Kai: In some ways, willing to let stuff go on the record that maybe I would’ve over-thought to the point of ruining it before. Not necessarily mistakes but things that I would’ve wanted to control more on the record I’ve let go a bit. Also, feeling a bit more confident; not necessarily in that I think the music’s fantastic but more confident in the sense that I know I’m going to make another record after this.
So you’ve let the pressure off yourself a little?
Kai: I feel like when it started going well on this record, it was like, oh, we’ve taken a different tack, changed the direction somewhat, and stopped making music in the exactly the same way as we did before and I still feel like it’s good. That gives you the confidence to carry on.
“I’ve learnt that it is as bad as I thought it was, in terms of the actual music industry…it’s just a question of making your career as such that you are around that as little as possible.” Kai, Mount Kimbie
Dom: Obviously we’ve learnt a lot since we’ve been doing this. It kinda ties in with what Kai was saying about the fact you feel way more comfortable in your place, where you’re sitting, and you know that you’ve got a career. I think maybe letting go and devoting myself 100% to this as a job was quite a big learning curve. Just trying to absorb as much information as possible and learn continuously from being away. The main thing was letting go of seeing it as a fun hobby; I still enjoy every now and then sitting down and making music but now that it’s become a bigger project it’s way more encompassing. Having to let go about being concerned about not seeing family and friends that much anymore. You have to let that stuff go and appreciate it way more when you do get to see those people. That’s just one part of it.

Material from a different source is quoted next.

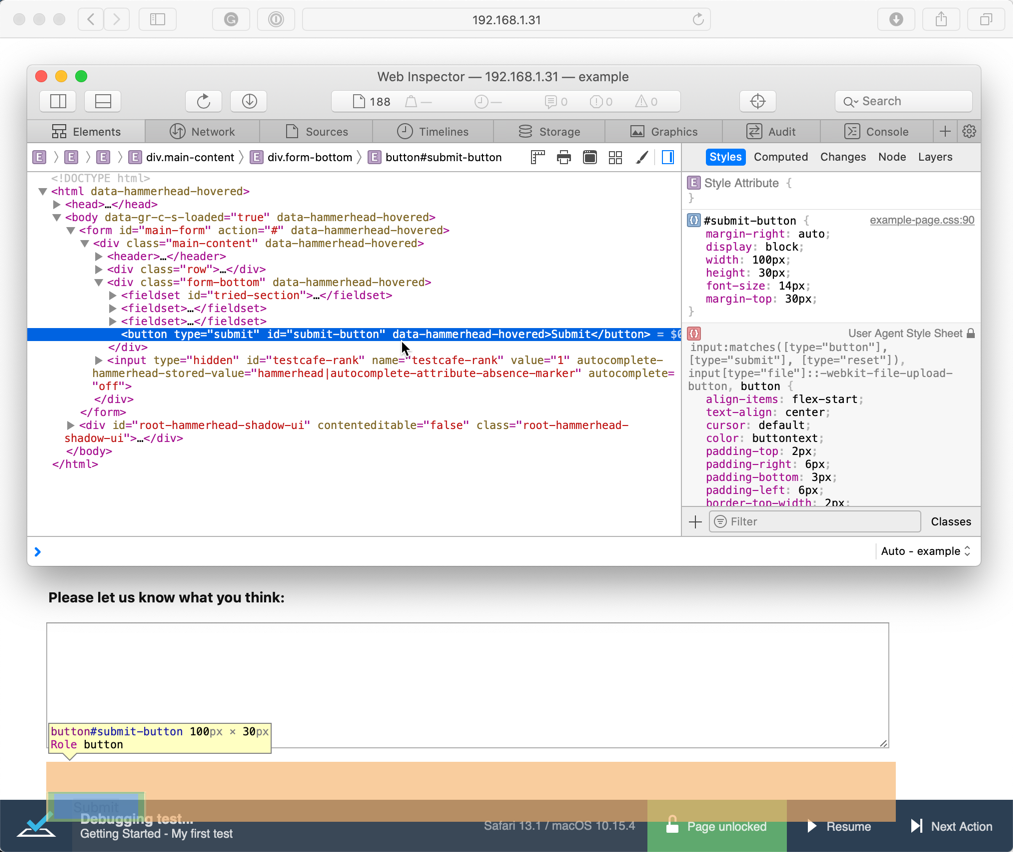Click the Classes button in styles panel
Viewport: 1013px width, 852px height.
click(x=950, y=521)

Kai: I think that I’ve learnt that it is as bad as I thought it was, in terms of the actual music industry. It’s just like every other creative industry in that sense, in that the further along you go the more people you have to deal with who for them it’s about making money essentially. Not that we have to deal with a lot of those people, we just encounter them more. I think that at some point I thought I could reconcile myself with that but I really can’t. So it’s just a question of making your career as such that you are around that as little as possible because I don’t think I have the answers to completely reject it and suggest some new model – and to some extent we all play our part in the system and the game even by releasing a record or selling t-shirts or whatever. At times I sometimes feel uncomfortable with aspects of it but that’d be the same with any other job. I haven’t got the answer for it so I can’t outright reject it but just make it so you can say no to things. It takes a while to realise you are in control of things, you’re the one making the decisions so you’ve got an opportunity to make whatever kind of life that you want just by making the right decisions that you feel good about.
Dom: I want to echo what Kai said about embracing certain parts of the industry and seeing it as a really positive tool to use and then rejecting things that are kind of a covered trap in a way. You don’t really notice that at first but then as time goes on you start to hear other stories from other artists. So just being a bit more savvy about the whole thing.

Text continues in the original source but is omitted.